Suppose we have functions,
$f_1: C_1 \to \mathbb{R}$ and $f_2:C_2 \to \mathbb{R},$
where $C_1 = \{x \in \mathbb{R}| x = 1\}, C_2 = \{x \in \mathbb{R}^2| x_2 = 1 - x_1, x_1, x_2 \geq 0\}$
I wish to argue that $\dfrac{df_1(x)}{dx}$ and $\nabla_x f_2(x)$ do not exist.
- For the first case,
$\dfrac{df_1(x)}{dx} = \lim\limits_{h \to 0} \dfrac{f_1(x+h) - f_1(x)}{h}$
Should I argue that the reason for non-differentiability is because:
- We do not have another point $x+h$ in the domain of $f_1$
or
- A point is closed in $\mathbb{R}$, thus the definition of differentiability fails?
- For the second case, Is it possible to show that the following limit fails to exist? $\lim\limits_{h \to 0} \dfrac{\|f_2(x+h) - f_2(x) - \nabla f_2(x) \cdot h\|}{\|h\|} = 0$
In this case, picking $h$ to form $x+h$ will take us outside of $C_2$, since $x_1 + h + x_2 + h = x_1 + h + 1-x_1 + h = 1+2h \implies x+h \notin C_2$.
Is this good enough?
Finally, is there a generalization to this result? When does the derivative (or the gradient) fail to exist due to its domain?
As mentioned in a comment, there's no standard definition for this case. You should not expect people to understand what you mean by differentiability on a non-open set.
Let's use the definition that $T$ is a derivative of $f$ at $x$ if $\|f(y)-f(x)-T(y-x)\|/\|y-x\|\to 0$ whenever $y\to x$ with $y$ in the domain of $f$ but with $y\neq x.$ This limit might be trivial if $x$ is an isolated point, in which case I will say it vacuously converges to $0.$ Then both your functions can have derivatives, it's just that these derivatives aren't unique.
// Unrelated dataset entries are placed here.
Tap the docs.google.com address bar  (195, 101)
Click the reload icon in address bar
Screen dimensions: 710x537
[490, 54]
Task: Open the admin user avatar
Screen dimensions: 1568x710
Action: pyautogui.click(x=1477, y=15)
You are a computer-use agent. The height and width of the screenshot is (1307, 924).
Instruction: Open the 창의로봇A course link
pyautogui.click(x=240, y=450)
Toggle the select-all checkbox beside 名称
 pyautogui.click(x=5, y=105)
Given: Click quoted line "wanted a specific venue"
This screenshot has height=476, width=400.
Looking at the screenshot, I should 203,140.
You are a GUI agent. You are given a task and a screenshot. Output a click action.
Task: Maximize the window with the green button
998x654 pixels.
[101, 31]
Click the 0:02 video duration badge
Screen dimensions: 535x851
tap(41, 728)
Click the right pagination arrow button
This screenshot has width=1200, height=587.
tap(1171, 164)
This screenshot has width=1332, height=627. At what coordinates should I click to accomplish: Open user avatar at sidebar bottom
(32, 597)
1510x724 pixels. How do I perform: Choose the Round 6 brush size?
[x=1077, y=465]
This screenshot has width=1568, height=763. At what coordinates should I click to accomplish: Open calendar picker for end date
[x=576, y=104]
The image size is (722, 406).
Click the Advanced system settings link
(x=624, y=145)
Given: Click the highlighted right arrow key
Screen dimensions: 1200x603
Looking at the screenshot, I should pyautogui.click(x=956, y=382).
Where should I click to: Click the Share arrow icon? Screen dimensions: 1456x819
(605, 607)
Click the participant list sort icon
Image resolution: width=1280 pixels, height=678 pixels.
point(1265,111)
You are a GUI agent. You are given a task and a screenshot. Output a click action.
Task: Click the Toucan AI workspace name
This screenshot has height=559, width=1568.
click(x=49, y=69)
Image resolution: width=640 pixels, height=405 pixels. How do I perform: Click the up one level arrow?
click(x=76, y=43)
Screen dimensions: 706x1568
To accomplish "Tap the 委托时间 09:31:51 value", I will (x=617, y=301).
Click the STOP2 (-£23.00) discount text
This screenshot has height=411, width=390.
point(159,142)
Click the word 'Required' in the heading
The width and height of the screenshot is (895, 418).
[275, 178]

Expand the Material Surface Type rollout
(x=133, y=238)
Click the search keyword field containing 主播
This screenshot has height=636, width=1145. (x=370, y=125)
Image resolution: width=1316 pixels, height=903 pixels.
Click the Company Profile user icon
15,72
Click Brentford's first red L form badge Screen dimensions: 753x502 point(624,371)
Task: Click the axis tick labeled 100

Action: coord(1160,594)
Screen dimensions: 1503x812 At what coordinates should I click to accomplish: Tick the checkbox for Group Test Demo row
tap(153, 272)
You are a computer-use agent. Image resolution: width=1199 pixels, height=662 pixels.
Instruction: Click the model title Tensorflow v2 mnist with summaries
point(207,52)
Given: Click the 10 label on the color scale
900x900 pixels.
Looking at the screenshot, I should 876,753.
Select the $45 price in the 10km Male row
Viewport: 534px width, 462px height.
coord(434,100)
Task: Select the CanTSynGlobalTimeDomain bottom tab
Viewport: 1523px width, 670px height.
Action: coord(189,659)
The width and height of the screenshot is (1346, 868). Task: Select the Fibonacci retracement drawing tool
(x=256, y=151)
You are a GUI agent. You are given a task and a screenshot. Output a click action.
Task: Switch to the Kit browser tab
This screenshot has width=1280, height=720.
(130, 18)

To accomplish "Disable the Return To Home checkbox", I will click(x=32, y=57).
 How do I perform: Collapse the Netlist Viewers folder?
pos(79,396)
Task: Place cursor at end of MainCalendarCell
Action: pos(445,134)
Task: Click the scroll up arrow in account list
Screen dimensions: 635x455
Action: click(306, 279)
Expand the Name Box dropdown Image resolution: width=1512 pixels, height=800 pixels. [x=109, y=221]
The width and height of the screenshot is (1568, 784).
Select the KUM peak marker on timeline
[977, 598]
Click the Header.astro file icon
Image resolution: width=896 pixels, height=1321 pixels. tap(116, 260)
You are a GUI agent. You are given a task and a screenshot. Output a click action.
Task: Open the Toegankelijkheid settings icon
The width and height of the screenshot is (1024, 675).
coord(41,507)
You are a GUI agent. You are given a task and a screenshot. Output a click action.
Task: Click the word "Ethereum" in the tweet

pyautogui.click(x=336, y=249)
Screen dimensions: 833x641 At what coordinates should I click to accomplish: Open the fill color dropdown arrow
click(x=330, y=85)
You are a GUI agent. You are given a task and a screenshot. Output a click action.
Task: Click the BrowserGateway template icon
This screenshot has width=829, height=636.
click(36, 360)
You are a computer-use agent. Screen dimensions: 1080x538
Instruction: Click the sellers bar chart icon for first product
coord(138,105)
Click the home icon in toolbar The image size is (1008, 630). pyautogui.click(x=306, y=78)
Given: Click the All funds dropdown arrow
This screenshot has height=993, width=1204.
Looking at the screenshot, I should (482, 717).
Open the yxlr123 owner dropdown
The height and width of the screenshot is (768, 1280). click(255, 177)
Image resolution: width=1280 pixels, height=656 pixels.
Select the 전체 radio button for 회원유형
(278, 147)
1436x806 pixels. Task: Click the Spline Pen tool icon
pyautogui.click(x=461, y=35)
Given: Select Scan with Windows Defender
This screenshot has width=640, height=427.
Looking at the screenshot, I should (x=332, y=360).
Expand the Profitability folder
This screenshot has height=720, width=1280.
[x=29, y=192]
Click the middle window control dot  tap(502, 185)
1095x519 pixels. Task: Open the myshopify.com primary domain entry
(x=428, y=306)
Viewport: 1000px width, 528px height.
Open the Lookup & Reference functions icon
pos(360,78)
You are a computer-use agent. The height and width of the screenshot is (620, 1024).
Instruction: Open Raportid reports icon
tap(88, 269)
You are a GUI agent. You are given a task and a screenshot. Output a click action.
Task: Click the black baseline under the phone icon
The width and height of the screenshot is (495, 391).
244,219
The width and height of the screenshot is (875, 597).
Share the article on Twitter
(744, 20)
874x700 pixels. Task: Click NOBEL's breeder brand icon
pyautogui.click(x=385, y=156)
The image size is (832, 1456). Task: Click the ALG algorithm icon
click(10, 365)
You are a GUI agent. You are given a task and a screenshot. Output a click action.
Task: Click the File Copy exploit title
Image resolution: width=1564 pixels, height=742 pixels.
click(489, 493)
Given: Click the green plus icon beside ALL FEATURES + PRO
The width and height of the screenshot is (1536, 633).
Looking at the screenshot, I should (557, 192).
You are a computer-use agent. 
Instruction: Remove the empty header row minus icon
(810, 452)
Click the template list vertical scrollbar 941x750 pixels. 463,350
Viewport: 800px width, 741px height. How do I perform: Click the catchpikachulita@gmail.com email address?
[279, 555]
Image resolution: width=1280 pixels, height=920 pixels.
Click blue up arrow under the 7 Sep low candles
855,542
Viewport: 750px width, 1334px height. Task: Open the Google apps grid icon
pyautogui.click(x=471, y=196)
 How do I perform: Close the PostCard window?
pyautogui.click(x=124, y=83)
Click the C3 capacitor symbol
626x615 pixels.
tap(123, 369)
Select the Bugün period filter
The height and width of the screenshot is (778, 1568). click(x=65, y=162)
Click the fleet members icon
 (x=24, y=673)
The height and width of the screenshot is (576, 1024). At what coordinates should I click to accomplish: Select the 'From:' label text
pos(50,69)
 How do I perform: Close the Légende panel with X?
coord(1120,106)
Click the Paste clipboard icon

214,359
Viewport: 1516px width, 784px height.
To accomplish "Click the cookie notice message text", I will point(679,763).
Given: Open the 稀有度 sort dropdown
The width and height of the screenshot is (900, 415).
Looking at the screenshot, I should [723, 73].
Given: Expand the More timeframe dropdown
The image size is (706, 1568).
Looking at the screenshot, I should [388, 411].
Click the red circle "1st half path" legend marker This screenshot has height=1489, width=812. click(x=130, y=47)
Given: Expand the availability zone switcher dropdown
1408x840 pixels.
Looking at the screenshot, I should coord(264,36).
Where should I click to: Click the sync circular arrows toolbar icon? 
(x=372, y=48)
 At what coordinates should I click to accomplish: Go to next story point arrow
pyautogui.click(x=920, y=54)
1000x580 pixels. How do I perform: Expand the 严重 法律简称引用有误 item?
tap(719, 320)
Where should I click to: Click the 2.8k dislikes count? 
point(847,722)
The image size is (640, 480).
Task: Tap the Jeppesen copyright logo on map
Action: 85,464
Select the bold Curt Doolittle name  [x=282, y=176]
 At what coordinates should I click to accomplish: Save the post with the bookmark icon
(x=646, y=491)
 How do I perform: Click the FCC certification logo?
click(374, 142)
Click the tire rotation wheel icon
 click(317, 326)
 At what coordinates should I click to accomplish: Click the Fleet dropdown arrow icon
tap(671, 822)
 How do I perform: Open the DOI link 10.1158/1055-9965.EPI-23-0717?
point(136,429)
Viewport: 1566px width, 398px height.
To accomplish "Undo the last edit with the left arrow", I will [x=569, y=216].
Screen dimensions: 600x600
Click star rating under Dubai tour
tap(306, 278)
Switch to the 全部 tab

A general condition on $C\subseteq\mathbb R^n$ that a function $C\to\mathbb R$ will never have a unique derivative at $x\in C$ is: there is a proper vector subspace $V\subsetneq \mathbb R^n$ such that $d(y-x,V)/\|y-x\|\to 0$ whenever $y\to x$ with $y\in C\setminus\{x\}.$ Here $d(\cdot,V)$ means distance from the point to the nearest point on $V.$ Given two derivatives $T,T'$ of $f$ at $x,$ they are forced to match on $V,$ and conversely given $T$ you can add any linear map that is zero on $V$ to get a different derivative. You could also phrase this condition by saying that the contingent cone does not span the ambient space.